▸ **PROMPT**
The answer should contain each record below, repeated exactly.
(PROVIDED RECORDS)
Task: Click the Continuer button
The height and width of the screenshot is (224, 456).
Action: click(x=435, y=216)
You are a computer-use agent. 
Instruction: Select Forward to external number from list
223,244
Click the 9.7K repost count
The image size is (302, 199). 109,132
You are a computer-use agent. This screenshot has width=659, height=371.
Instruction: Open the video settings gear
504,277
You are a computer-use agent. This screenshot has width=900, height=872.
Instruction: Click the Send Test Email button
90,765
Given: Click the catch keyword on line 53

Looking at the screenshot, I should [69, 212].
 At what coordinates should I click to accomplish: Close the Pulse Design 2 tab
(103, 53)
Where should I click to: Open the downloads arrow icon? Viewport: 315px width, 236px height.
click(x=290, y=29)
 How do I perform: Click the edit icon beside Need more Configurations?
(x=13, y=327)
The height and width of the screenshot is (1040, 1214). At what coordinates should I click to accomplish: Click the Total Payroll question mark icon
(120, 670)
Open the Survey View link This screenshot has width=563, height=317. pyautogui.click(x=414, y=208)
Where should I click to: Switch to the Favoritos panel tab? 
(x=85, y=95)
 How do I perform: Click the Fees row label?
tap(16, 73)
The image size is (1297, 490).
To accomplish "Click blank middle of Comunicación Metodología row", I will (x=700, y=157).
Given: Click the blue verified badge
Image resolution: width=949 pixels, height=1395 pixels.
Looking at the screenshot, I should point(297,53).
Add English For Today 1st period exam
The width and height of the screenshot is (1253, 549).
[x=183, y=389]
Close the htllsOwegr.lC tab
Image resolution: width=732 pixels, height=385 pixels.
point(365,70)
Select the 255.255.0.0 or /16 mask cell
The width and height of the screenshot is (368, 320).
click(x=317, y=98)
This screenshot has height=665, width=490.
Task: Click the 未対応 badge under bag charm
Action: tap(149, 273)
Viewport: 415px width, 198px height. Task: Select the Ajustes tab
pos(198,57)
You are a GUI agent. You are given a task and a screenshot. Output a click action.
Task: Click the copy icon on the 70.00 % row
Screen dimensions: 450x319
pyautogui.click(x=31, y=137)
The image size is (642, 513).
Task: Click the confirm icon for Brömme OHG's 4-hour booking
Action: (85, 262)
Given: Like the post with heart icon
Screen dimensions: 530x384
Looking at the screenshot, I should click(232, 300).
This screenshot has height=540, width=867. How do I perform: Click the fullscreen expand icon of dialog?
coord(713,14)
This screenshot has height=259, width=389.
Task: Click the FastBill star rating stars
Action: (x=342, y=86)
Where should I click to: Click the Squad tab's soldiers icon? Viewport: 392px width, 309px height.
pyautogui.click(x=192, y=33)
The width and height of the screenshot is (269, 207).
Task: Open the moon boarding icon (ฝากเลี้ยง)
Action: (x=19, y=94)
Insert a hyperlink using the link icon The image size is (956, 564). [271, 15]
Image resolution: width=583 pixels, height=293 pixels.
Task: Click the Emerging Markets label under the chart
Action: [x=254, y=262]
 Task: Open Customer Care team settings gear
(End PROVIDED RECORDS)
▸ **WRITTEN ANSWER**
Task: Click the Continuer button
The height and width of the screenshot is (224, 456).
Action: click(x=435, y=216)
You are a computer-use agent. 
Instruction: Select Forward to external number from list
223,244
Click the 9.7K repost count
The image size is (302, 199). 109,132
You are a computer-use agent. This screenshot has width=659, height=371.
Instruction: Open the video settings gear
504,277
You are a computer-use agent. This screenshot has width=900, height=872.
Instruction: Click the Send Test Email button
90,765
Given: Click the catch keyword on line 53

Looking at the screenshot, I should [69, 212].
 At what coordinates should I click to accomplish: Close the Pulse Design 2 tab
(103, 53)
Where should I click to: Open the downloads arrow icon? Viewport: 315px width, 236px height.
click(x=290, y=29)
 How do I perform: Click the edit icon beside Need more Configurations?
(x=13, y=327)
The height and width of the screenshot is (1040, 1214). At what coordinates should I click to accomplish: Click the Total Payroll question mark icon
(120, 670)
Open the Survey View link This screenshot has width=563, height=317. pyautogui.click(x=414, y=208)
Where should I click to: Switch to the Favoritos panel tab? 
(x=85, y=95)
 How do I perform: Click the Fees row label?
tap(16, 73)
The image size is (1297, 490).
To accomplish "Click blank middle of Comunicación Metodología row", I will (x=700, y=157).
Given: Click the blue verified badge
Image resolution: width=949 pixels, height=1395 pixels.
Looking at the screenshot, I should point(297,53).
Add English For Today 1st period exam
The width and height of the screenshot is (1253, 549).
[x=183, y=389]
Close the htllsOwegr.lC tab
Image resolution: width=732 pixels, height=385 pixels.
point(365,70)
Select the 255.255.0.0 or /16 mask cell
The width and height of the screenshot is (368, 320).
click(x=317, y=98)
This screenshot has height=665, width=490.
Task: Click the 未対応 badge under bag charm
Action: tap(149, 273)
Viewport: 415px width, 198px height. Task: Select the Ajustes tab
pos(198,57)
You are a GUI agent. You are given a task and a screenshot. Output a click action.
Task: Click the copy icon on the 70.00 % row
Screen dimensions: 450x319
pyautogui.click(x=31, y=137)
The image size is (642, 513).
Task: Click the confirm icon for Brömme OHG's 4-hour booking
Action: (85, 262)
Given: Like the post with heart icon
Screen dimensions: 530x384
Looking at the screenshot, I should click(232, 300).
This screenshot has height=540, width=867. How do I perform: Click the fullscreen expand icon of dialog?
coord(713,14)
This screenshot has height=259, width=389.
Task: Click the FastBill star rating stars
Action: (x=342, y=86)
Where should I click to: Click the Squad tab's soldiers icon? Viewport: 392px width, 309px height.
pyautogui.click(x=192, y=33)
The width and height of the screenshot is (269, 207).
Task: Open the moon boarding icon (ฝากเลี้ยง)
Action: (x=19, y=94)
Insert a hyperlink using the link icon The image size is (956, 564). [271, 15]
Image resolution: width=583 pixels, height=293 pixels.
Task: Click the Emerging Markets label under the chart
Action: [x=254, y=262]
 Task: Open Customer Care team settings gear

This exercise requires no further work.